Syndromic surveillance is particularly effective in identifying emerging or previously undiagnosed diseases prior to formal clinical diagnosis. Experts recommend aligning surveillance algorithms with established patterns of disease seasonality and cyclicity to ensure that these systems deliver meaningful and timely alerts. By considering anticipated variations within standard epidemiological parameters, the system can concentrate on detecting genuinely anomalous events, thus minimising false-positive signals[34]..
Empirical studies of the late 20th and early 21st centuries set out to clarify the utility of "unorthodox" pre-diagnostic data for early disease detection by expanding their scope to include pharmacy sales and Internet searches. The methods used are simple and are limited to determining a critical threshold for each indicator. Deviations from it are subject to in-depth analysis. Wagner’s study of different surveillance methods uses an influenza A epidemic as a subject and aims to measure the timeliness of different indicators to detect a peak in morbidity. The gold standard is two consecutive weeks in which more than 1% of the samples were positive for the presence of the pathogen of interest. His measured sensitivity ranged from 32% (for paediatric referrals for flu-like symptoms) to 81% (for emergency room visits). Specificity ranges from 63% (sentinel reports) to 75% (emergency department visits). The results showed that emergency examination data were not only the most accurate but also ahead of the gold standard by 4 weeks, while paediatric care seeking was delayed by 5 weeks compared to the gold standard[33].. This finding regarding the early timeliness of the emergency medical care demand indicator is supported by other studies that conclude that data is applicable to increasing hospital care capacity prior to entering a peak wave[52,53]. The main advantage of emergency and outpatient registries is the prior availability of data on prevalent syndromes[34]. Figure 1 summarizes platform integration and communication channels establishment according to the literature sources[23,24,25,26,27,28,29,30,31,32,33,34].
Table 1 summarises the comparative advantages and limitations of the main data sources used in syndromic surveillance. Mean values from the different research processed point to an average sensitivity and specificity of respectively 52.64% and 87.67% of different syndromic surveillance approaches. Emergency department (ED) data solely had an average of 47.34% sensitivity and 91.95% specificity according to the five different sources reporting measurements for these indicators. Average measures of timeliness from the analysed literature show lead time of 5.75 days.
Across studies, syndromic surveillance consistently offers earlier outbreak detection (2–14 days ahead of laboratory confirmation). Emergency department-based systems exhibit advantages in terms of timeliness as well as the highest sensitivity, while pharmacy sales and participatory data enhance early community-level awareness. Multi-source systems achieve the best balance between sensitivity and specificity but demand significant infrastructure and data-governance capacity.
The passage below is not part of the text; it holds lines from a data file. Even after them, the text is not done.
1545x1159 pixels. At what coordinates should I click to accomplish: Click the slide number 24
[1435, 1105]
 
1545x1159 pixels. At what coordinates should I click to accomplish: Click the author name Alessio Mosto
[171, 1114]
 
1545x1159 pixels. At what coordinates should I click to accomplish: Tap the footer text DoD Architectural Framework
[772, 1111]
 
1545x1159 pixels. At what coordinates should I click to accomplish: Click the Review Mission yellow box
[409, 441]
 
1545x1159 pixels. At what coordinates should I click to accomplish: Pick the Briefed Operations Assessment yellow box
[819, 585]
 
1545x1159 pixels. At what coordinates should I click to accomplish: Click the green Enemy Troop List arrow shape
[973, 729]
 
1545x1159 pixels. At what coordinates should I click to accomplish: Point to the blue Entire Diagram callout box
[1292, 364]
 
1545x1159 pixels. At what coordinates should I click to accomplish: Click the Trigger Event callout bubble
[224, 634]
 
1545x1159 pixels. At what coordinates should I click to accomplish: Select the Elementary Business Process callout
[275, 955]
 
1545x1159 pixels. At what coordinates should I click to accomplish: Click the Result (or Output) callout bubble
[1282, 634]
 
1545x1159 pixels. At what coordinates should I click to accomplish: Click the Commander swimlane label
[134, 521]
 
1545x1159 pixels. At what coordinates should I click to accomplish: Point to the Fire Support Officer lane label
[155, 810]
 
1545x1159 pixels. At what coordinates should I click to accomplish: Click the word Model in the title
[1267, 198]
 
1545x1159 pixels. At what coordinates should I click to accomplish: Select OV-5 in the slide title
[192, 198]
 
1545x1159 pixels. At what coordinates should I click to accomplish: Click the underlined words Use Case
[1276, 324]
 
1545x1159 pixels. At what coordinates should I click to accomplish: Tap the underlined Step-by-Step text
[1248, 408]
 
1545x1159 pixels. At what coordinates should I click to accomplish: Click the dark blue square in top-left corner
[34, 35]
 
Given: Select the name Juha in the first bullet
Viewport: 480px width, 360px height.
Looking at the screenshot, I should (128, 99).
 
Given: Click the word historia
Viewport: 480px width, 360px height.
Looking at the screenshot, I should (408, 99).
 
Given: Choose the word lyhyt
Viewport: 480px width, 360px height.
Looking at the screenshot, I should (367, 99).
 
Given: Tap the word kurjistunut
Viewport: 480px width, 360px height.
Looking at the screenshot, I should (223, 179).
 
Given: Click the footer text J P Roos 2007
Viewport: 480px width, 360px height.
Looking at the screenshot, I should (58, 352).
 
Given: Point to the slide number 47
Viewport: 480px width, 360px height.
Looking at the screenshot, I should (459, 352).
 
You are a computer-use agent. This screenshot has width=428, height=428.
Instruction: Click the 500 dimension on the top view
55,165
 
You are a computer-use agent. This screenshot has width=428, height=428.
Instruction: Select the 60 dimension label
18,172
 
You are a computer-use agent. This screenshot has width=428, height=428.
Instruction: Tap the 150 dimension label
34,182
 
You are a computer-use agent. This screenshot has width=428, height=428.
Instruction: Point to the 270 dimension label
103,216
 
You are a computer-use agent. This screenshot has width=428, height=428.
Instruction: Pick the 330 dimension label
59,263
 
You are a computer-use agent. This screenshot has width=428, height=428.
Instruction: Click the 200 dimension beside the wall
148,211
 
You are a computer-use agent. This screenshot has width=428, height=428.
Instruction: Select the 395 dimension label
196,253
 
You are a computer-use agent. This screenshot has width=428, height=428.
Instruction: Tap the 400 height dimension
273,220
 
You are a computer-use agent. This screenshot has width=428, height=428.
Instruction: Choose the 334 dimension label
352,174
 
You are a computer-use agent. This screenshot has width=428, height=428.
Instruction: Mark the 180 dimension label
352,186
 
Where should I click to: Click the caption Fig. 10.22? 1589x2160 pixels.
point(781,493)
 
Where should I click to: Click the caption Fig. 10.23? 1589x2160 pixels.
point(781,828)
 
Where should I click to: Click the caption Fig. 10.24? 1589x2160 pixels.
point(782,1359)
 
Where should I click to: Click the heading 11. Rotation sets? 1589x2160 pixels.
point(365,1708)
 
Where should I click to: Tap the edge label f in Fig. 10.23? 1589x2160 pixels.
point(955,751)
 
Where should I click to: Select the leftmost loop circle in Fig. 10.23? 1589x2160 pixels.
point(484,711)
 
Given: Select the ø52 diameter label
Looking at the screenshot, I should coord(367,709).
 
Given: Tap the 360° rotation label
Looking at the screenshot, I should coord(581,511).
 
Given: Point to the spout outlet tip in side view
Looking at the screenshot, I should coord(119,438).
The efficacy of syndromic surveillance is significantly contingent upon data quality, integration, and contextual interpretation. Systems devoid of defined standards, compatible platforms, or consistent data inputs are susceptible to generating false alarms or overlooking critical signals. The equilibrium between sensitivity and specificity continues to be a fundamental scientific difficulty. Although expansive syndromic criteria can enhance early signal detection, they may also produce false positives that strain public health resources. Correspondingly, ethical and legal problems about personal data utilisation and privacy safeguarding must be tackled via transparent governance and comprehensive data-protection frameworks.
Incorporating artificial intelligence (AI) and machine-learning algorithms into syndromic surveillance can improve forecasting capabilities and anomaly identification. These devices can autonomously detect variations from baseline patterns and minimise response time during outbreaks. Syndromic surveillance possesses significant potential to enhance national and regional health security frameworks, contingent upon its integration into a well-coordinated and evidence-based surveillance ecosystem[55,56,57].

4. Conclusion

Biological and societal variables collectively impact the effectiveness of different methods of surveillance. The results of syndromic surveillance procedures may differ geographically, shaped by social norms and the prevalence of specific infection categories. The efficacy of the strategy depends on the accuracy of the initial risk assessment and the thresholds set, which must be modified based on observations of seasonality and cyclicality at a national or regional level.
The implementation of syndromic surveillance relies on the integration of various electronic systems and collaboration among the institutions that provide data to the platforms. The aggregation of data on syndromes should reflect prior risk-analysis to improve pandemic readiness. Future research should focus on assessing syndromic monitoring via pilot deployments that evaluate accuracy, timeliness, and public health impact, while investigating integration with AI-driven predictive analytics.

Author Contributions

Conceptualization, Z.G.. and V.R.; methodology, V.R.; validation, Z.G.; formal analysis, Z.G..; investigation, Z.G. and V.R..; resources, Z.G.; data curation, V.R.; writing—original draft preparation, Z.G and V.R..; writing—review and editing, Z.G. and V.R..; visualization, Z.G.; supervision, V.R.. All authors have read and agreed to the published version of the manuscript

Funding

Contract BG16RFPR002-1.014-0017 „Center of Competence ImmunoPathogen“, procedure BG16RFPR002-1.014 „ Sustainable development of Centers of Excellence and Centers of Competence, including specific infrastructures or their associations of the NRRI “, Programme „Research, Innovation and Digitalization for Smart Transformation 2021 – 2027".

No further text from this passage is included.